Mais le sport moderne n’échappe pourtant pas totalement au phénomène de banalisation. Le signe de ce mal réside dans la désintégration des conventions qui encadrent les rivalités – ce qu’on pourrait appeler le « fair-play » (en ce qui concerne les joueurs) et, surtout, la civilité des spectateurs. La banalisation surgit lorsque le sport perd son caractère de « fête public » pour entrer dans la société anonyme du spectacle. Lasch insiste particulièrement sur la relation fondamentale entre le jeu, le rituel et le drame.

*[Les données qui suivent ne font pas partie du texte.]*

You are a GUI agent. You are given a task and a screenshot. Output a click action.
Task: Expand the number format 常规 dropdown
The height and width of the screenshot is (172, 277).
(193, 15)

En effet, les sportifs « ne font pas que se mesurer ; ils exécutent une cérémonie familière qui réaffirme des valeurs communes » et « une cérémonie a besoin de témoins ; des spectateurs enthousiastes, au courant des règles de des significations sous-jacentes. » « Lorsqu’ils se soumettent sans réserve aux règles et aux conventions, les joueurs – et les spectateurs aussi – coopèrent pour créer une illusion de la réalité », et alors « le jeu devient une représentation de la vie dans laquelle chaque participant endosse un rôle comme au théâtre ». La vigueur du théâtre sportif, régulé par des conventions tacites, s’émousse à mesure que progressent les mouvements de foule. C’est alors le divertissement qui prend le pas sur le sérieux du jeu : « La télévision a créé une nouvelle catégorie de spectateur et transformé ceux qui assistent à la rencontre en participants, qui cherchent à se mettre dans le champ de la caméra et à attirer l’attention en gesticulant ou en agitant les drapeaux. » La réserve formulée par Lasch s’applique avant tout aux sports médiatisés et vise particulièrement les spectateurs.